Date Presented 03/26/20
This project identifies the importance of having advanced training for administration of assessments to have accurate and reliable results. With the identified gap in training for the ARAT assessment, a training program was created and tested pre- and posttraining with 15 participants. The interrater reliability results indicated that posttraining scores had greater accuracy in scoring. These results indicate a positive effect on accuracy of assessments with the application of training.
Primary Author and Speaker: Allison Drobish
Additional Authors and Speakers: Mary Hildebrand
PURPOSE/BACKGROUND: The objective of this study was to create and test the interrater reliability of an Action Research Arm Test (ARAT) training program. The ARAT is a standardized assessment of upper extremity function used to measure occupational therapy (OT) outcomes for people who have experienced a stroke1,2. Despite the use of the ARAT as an outcome measure, there is no training program for administration and scoring of the assessment, and few ARAT research studies report the use of training for the ARAT and most do not assess their interrater reliability. To obtain accurate results, the ARAT must have high interrater reliability, described as demonstrating that “with adequate training, practice, and recalibration, two different raters will consistently arrive at essentially the same score”3. This calls into question the accuracy of the results of these studies. This study addresses this deficit by creating, training, testing and analyzing the ARAT training program.
RESEARCH QUESTION: Do OT graduate students perform the ARAT, with high interrater reliability, after receiving a standardized training?
DESIGN: A quantitative, pre-experimental, single group, pretest-posttest research design with a convenience sample of 15 OT graduate students with no prior knowledge of the ARAT.
METHOD: Participants were provided with standardized written instructions of the ARAT, one week later they scored 3 pre-recorded client videos completing the ARAT. Two in-person training sessions followed including pictorial examples, detailed charts, a reviewed quiz, client video analysis, interaction with assessment tool, and Q&A of researchers. The final session participants scored 3 pre-recorded client videos (different clients from pre-testing videos) completing the ARAT. Data scoring sheets from each of the participants were entered into a secure database. Intraclass Correlation Coefficient (ICC) model 2 was used on IBM® SPSS for single item measures of each rater and for average rater scores and correct answers (determined by experienced researchers).
RESULTS: The total interrater reliability using ICC (2,1) for the pre-training was 0.868 (95% confidence interval: .817-.910, F=117.468, P <.001) and post-training was 0.808 (95% confidence interval: .746-.865, F=65.17, P<.001). The total mean and correct scores ICC (2, k) pre-training: 0.929 (95% confidence interval: .880-.958, F=14.066, P<.001) and post-training: 0.959 (95% confidence interval: .931-.976, F=24.779, P<.001).
CONCLUSION: The interrater reliability of the overall pre-training scores may have been higher because the participants scored the clients similarly pre-training but did not score accurately. Alternatively, the interrater reliability between the mean rater scores and correct scores improved from pre-to-post training. The participants scored much closer to the correct scores and therefore, were more accurate. This indicates that the ARAT training increased the interrater reliability and scoring accuracy. An ARAT training program can influence the accuracy of scoring for OT graduate students.
IMPACT STATEMENT: This project contributes to the OT profession by showing the importance of advanced training for the accuracy of scoring and administering of assessments. OT practice may benefit from this evidence with the addition of an ARAT training protocol promoting the use of the ARAT. It may encourage the creation of similar trainings for other clinical assessments for increased accuracy and trustworthiness.
HIGH INTERRATER RELIABILITY: ICC of 0.90 and above is considered reasonable reliability (4).

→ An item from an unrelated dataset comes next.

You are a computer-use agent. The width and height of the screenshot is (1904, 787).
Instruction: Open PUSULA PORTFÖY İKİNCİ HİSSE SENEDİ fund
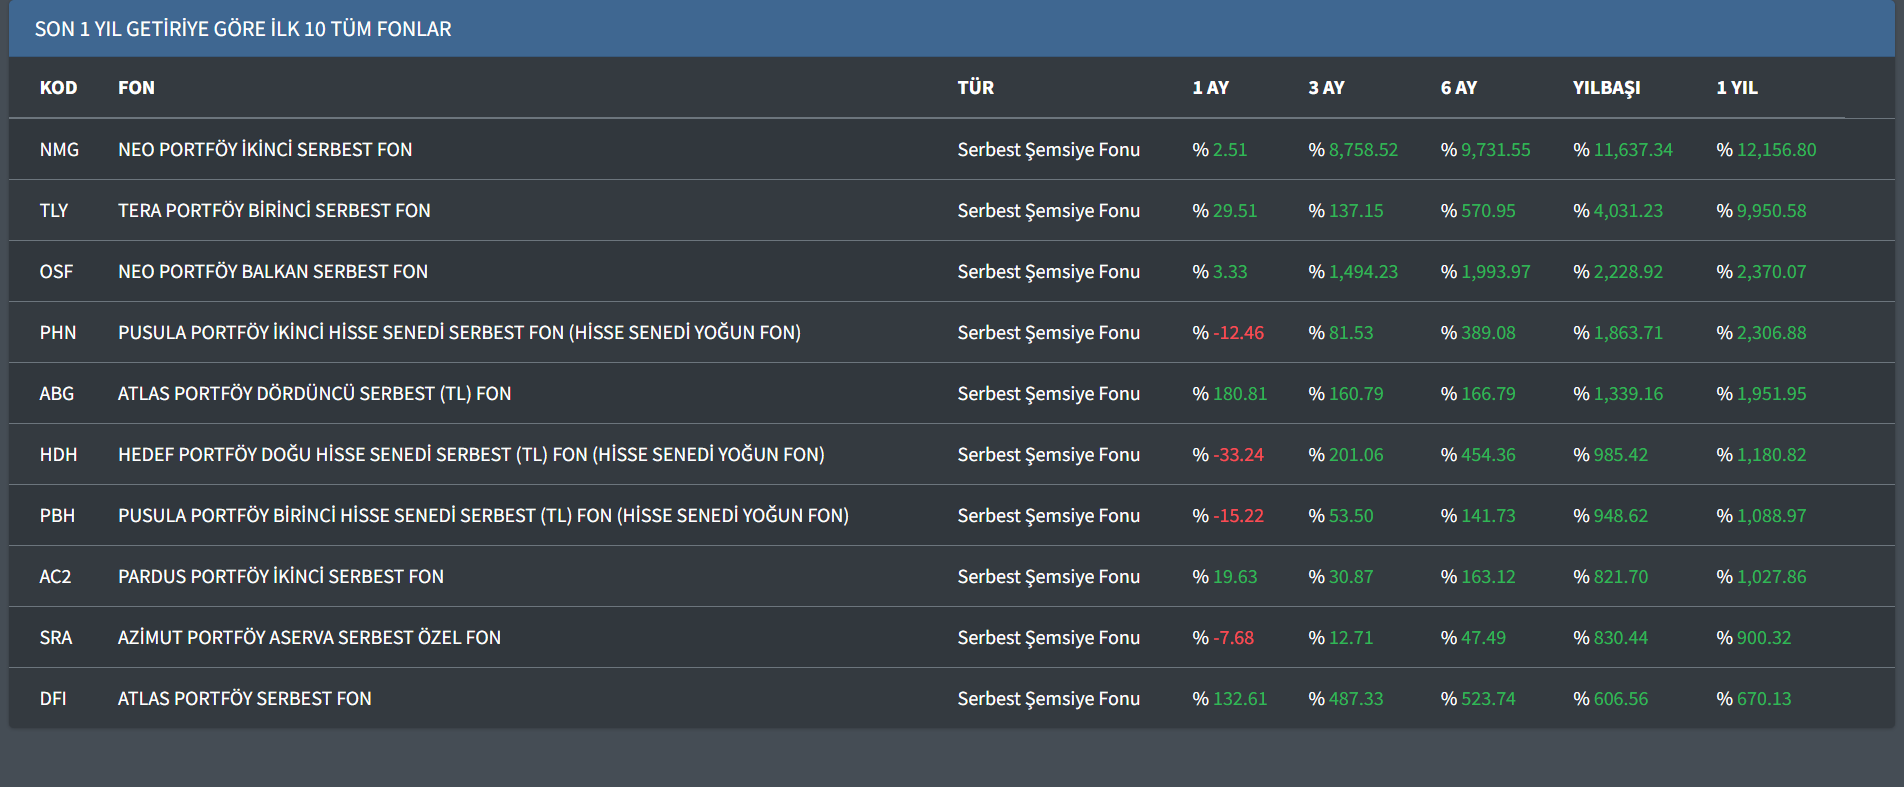pyautogui.click(x=459, y=333)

INTERRATER RELIABILITY: The degree to which two or more raters can obtain the same ratings for a given variable (4).
References
1. Hsieh, C., Hsueh, I., Chiang, F., & Lin, P. (1998). Inter-rater reliability and validity of the Action Research Arm Test in stroke patients. Journal of Age and Aging, 27, 107-113. doi:10.1093/ageing/27.2.107
2. Yozbatiran, N., Der-Yeghiaian, L., & Cramer, S. C. (2007). A standardized approach to performing the Action Research Arm Test. Journal of Neurorehabilitation and Neural Repair, 22, 78-90. doi:10.1177/1545968307305353
3. Hinojosa, J., & Kramer, P. (2014). Evaluation in occupational therapy: Obtaining and interpreting data, Fourth edition. Bethesda, MD: AOTA Press
4. Portney, L. G., & Watkins, M. P. (2015). Foundations of clinical research: Applications to practice (3rd ed.). Philadelphia, PA: F. A. Davis Company.